Simple application of DataX

Posted by LonelyPixel on Tue, 11 Jan 2022 14:51:47 +0100

1. DataX template

Method 1: DataX configuration file template

python bin/datax.py -r mysqlreader -w hdfswriter

Method 2: Official Documents https://github.com/alibaba/DataX/blob/master/README.md

2. Synchronize Mysql data to HDFS cases

2.1 TableMode of mysqlreader

Use attributes such as table, column, and where to declare the data to be synchronized

mysql_to_hdfs_T.json

{
    "job": {
        "content": [
            {
                "reader": {
                    "name": "mysqlreader",
                    "parameter": {
                        "column": [
                            "id",
                            "name",
                            "region_id",
                            "area_code",
                            "iso_code",
                            "iso_3166_2"
                        ],
                        "where": "id>=3",
                        "connection": [
                            {
                                "jdbcUrl": [
                                    "jdbc:mysql://hadoop102:3306/gmall"
                                ],
                                "table": [
                                    "base_province"
                                ]
                            }
                        ],
                        "password": "123456",
                        "splitPk": "",
                        "username": "root"
                    }
                },
                "writer": {
                    "name": "hdfswriter",
                    "parameter": {
                        "column": [
                            {
                                "name": "id",
                                "type": "bigint"
                            },
                            {
                                "name": "name",
                                "type": "string"
                            },
                            {
                                "name": "region_id",
                                "type": "string"
                            },
                            {
                                "name": "area_code",
                                "type": "string"
                            },
                            {
                                "name": "iso_code",
                                "type": "string"
                            },
                            {
                                "name": "iso_3166_2",
                                "type": "string"
                            }
                        ],
                        "compress": "gzip",
                        "defaultFS": "hdfs://hadoop102:8020",
                        "fieldDelimiter": "\t",
                        "fileName": "base_province",
                        "fileType": "text",
                        "path": "/base_province",
                        "writeMode": "append"
                    }
                }
            }
        ],
        "setting": {
            "speed": {
                "channel": 1
            }
        }
    }
}

MysqlReader – TableMode format:

HDFSWriter format:

The HFDS Writer does not provide the nullFormat parameter: that is, the user cannot customize the storage format in which null values are written to the HFDS file.
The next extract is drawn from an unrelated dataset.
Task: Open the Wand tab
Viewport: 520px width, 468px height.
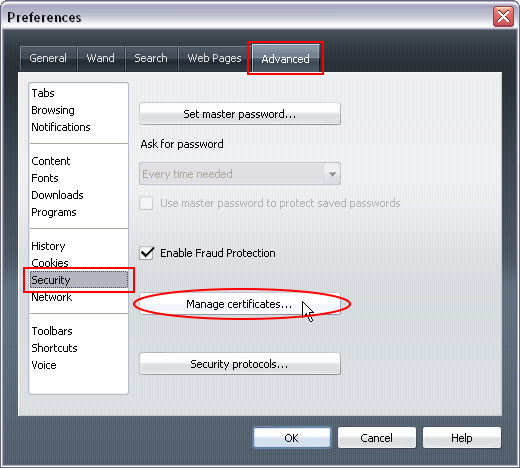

By default, HFDS Writer will store null values as empty strings (''), while Hive's default null value storage format is \ N. Therefore, there will be a problem in importing DataX synchronized files into Hive table later.

Solution

Modify the source code of DataX HDFS Writer and add logic to customize the null value storage format https://blog.csdn.net/u010834071/article/details/105506580

When creating a table in Hive, specify null value storage format as empty string (')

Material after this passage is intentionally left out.